Yesterday, Naomi kept asking to go to Queen's Park to pick up conkers and chesnuts. It was just before dusk and quiet in the park, the sun going down on the other side of town. We paced around under the trees and came home, down behind the fish and chips shop, chatting in the way you do with a seven year old, like suddenly you have interesting things to talk about. We held hands, and came home and Yoko was baking in the kitchen. I hung up my coat and Naomi sorted the things she had found.

19 August 2014

An imperceptible

Bubbles
The autumn continues to creep in as it does in England — a process that progresses almost imperceptibly from the last week of July clear through to October. In Malaysia, when September came, a sort of depression hit me as I realised it wasn't going to get cooler and the summer that had stretched on and on from January would continue on, with nothing ever changing. 

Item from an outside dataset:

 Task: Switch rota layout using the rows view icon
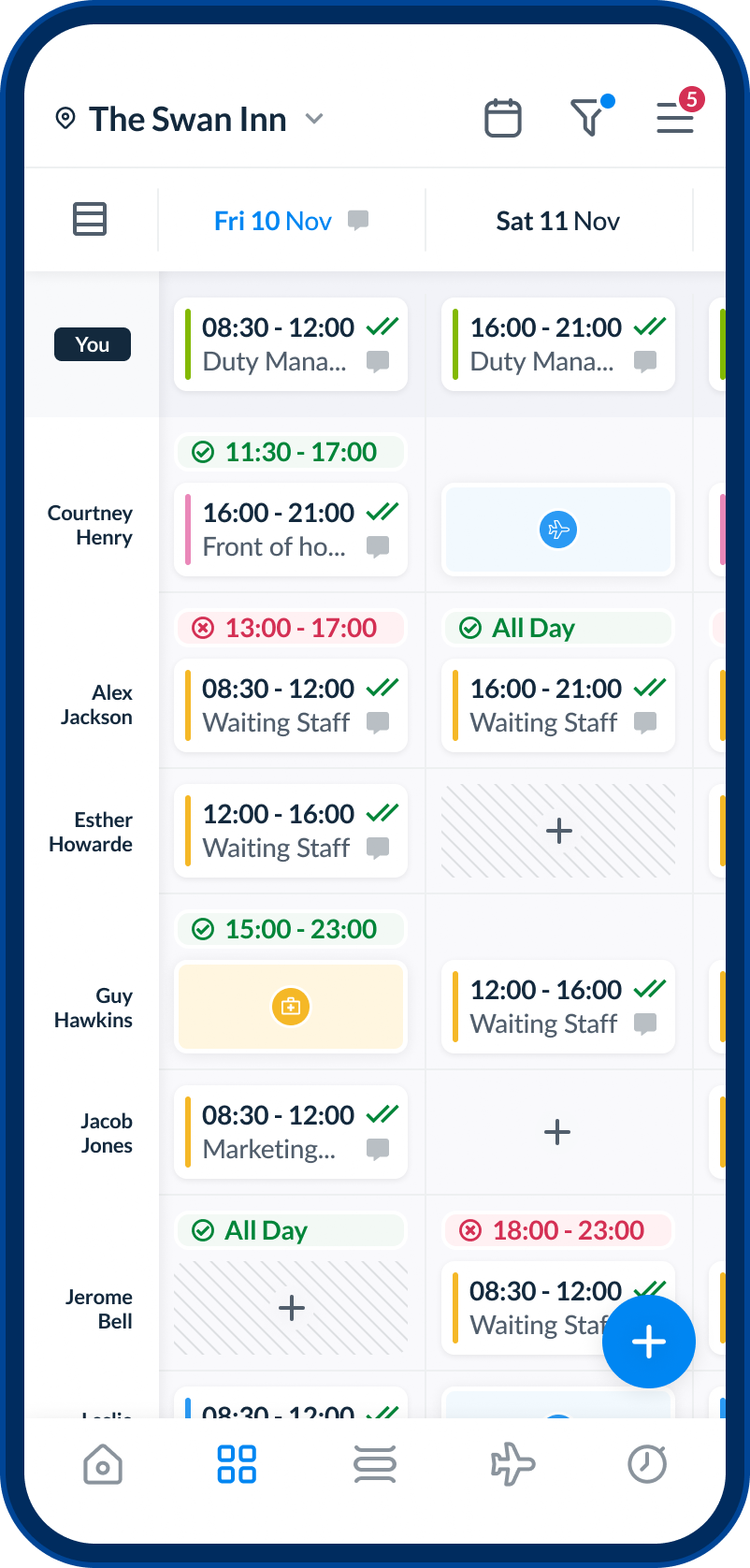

This morning I woke up earlier than I wanted to, the house quiet and Mia sleeping next to me. Yoko had come and gone in the night. I weighed myself and had two pieces of toast, a banana and a bit of cereal. Some time in the last three weeks, my mania for eating has subsided and I'm back to something normal, something before last year. I had a cup of coffee and the girls began to wake up: Mia came downstairs calling for mummy and looking first in the laundry closet and then seeing me sitting on the sofa. Naomi promised to fold the laundry and put it away if I gave her some money: they are saving change to go to Disneyland now and I kissed everyone goodbye before running to the gym.

09 August 2014

Bear Crawl

Botanical Gardens
The Pihlaja family, in an effort to help the kids stay active and healthy, have become members of the Harborne Health and Fitness Club, which we joined for £20.12, and will pay £58 in direct debit payments in September and October. This membership gives us access to everything in the gym, importantly the pool, but I chose the £58 option over the £40 option, as it would give us access to the weights and the chance to again recover my body after the last 18 months of stuffing myself with nasi goreng and then, more recently, yo-yoing 4 or 5 kgs back and forth, depending on how manic I feel, and whether my mania is driving exercise or eating.

This time last year, sitting in the heat of the Taman Sri Minang, my trip to Europe done for the summer, I had resolved to be back in England, come hell or high water. I made the first payments for Naomi's private school, and made my first series of applications for jobs back here, back in England. At the time, I didn't think it would be possible, that it was impossible to somehow right the ship after we had gone back to Asia. It was over: in three years I would be back in Japan, teaching English like I always expected I would end up.

Put in that perspective, sitting in Harborne, the windows open with the cool autumn air just touching everything, is a kind of dream come true. The sky is blue and the girls are playing downstairs, waiting for lunch.

In Malaysia, there was always an event to crystallise how I felt at any moment. I fell in a hole on the way to the bird park. There. That's all you need to know. Here, in Harborne, there is no experience like that. The benefits letter sitting on the kitchen counter for days, perhaps? No, there's nothing.